Review and update public doc "Distributed training with Keras"

hubingallin · copybara-github · commit 10313cbebd05 · 2022-03-31T14:30:24.000-07:00
PiperOrigin-RevId: 438662329
diff --git a/site/en/tutorials/distribute/keras.ipynb b/site/en/tutorials/distribute/keras.ipynb
@@ -76,7 +76,7 @@
         "\n",
         "You will use the `tf.keras` APIs to build the model and `Model.fit` for training it. (To learn about distributed training with a custom training loop and the `MirroredStrategy`, check out [this tutorial](custom_training.ipynb).)\n",
         "\n",
-        "`MirroredStrategy` trains your model on multiple GPUs on a single machine. For _synchronous training on many GPUs on multiple workers_, use the `tf.distribute.MultiWorkerMirroredStrategy` [with the Keras Model.fit](multi_worker_with_keras.ipynb) or [a custom training loop](multi_worker_with_ctl.ipynb). For other options, refer to the [Distributed training guide](../../guide/distributed_training.ipynb).\n",
+        "`MirroredStrategy` trains your model on multiple GPUs on a single machine. For _synchronous training on many GPUs on multiple workers_, use the `tf.distribute.MultiWorkerMirroredStrategy` with the [Keras Model.fit](multi_worker_with_keras.ipynb) or [a custom training loop](multi_worker_with_ctl.ipynb). For other options, refer to the [Distributed training guide](../../guide/distributed_training.ipynb).\n",
         "\n",
         "To learn about various other strategies, there is the [Distributed training with TensorFlow](../../guide/distributed_training.ipynb) guide."
       ]
@@ -289,7 +289,7 @@
         "id": "1BnQYQTpB3YA"
       },
       "source": [
-        "Create and compile the Keras model in the context of `Strategy.scope`:"

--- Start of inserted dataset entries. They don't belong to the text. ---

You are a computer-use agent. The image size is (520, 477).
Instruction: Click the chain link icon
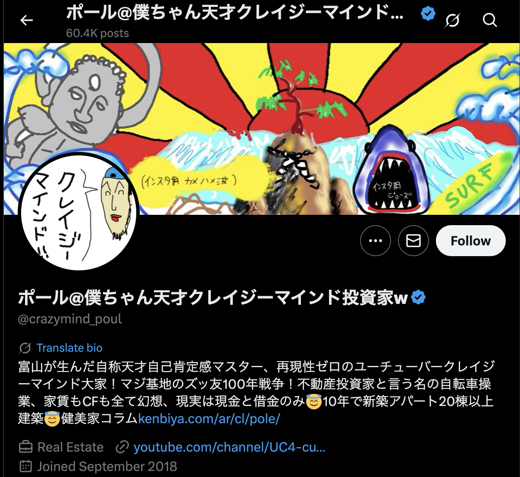122,447
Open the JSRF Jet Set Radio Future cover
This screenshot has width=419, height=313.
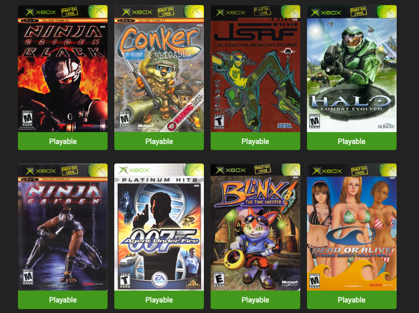point(255,69)
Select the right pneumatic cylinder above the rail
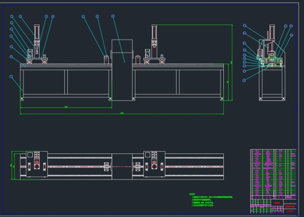Image resolution: width=304 pixels, height=217 pixels. click(154, 33)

+        "Within the context of `Strategy.scope`, create and compile the model using the Keras API:"
       ]
     },
     {
@@ -329,13 +329,16 @@
         "id": "YOXO5nvvK3US"
       },
       "source": [
-        "Define the following `tf.keras.callbacks`:\n",
+        "Define the following [Keras Callbacks](https://www.tensorflow.org/guide/keras/train_and_evaluate):\n",
         "\n",
         "- `tf.keras.callbacks.TensorBoard`: writes a log for TensorBoard, which allows you to visualize the graphs.\n",
         "- `tf.keras.callbacks.ModelCheckpoint`: saves the model at a certain frequency, such as after every epoch.\n",
+        "- `tf.keras.callbacks.BackupAndRestore`: provides the fault tolerance functionality by backing up the model and current epoch number. Learn more in the _Fault tolerance_ section of the [Multi-worker training with Keras](multi_worker_with_keras.ipynb) tutorial.\n",
         "- `tf.keras.callbacks.LearningRateScheduler`: schedules the learning rate to change after, for example, every epoch/batch.\n",
         "\n",
-        "For illustrative purposes, add a custom callback called `PrintLR` to display the *learning rate* in the notebook."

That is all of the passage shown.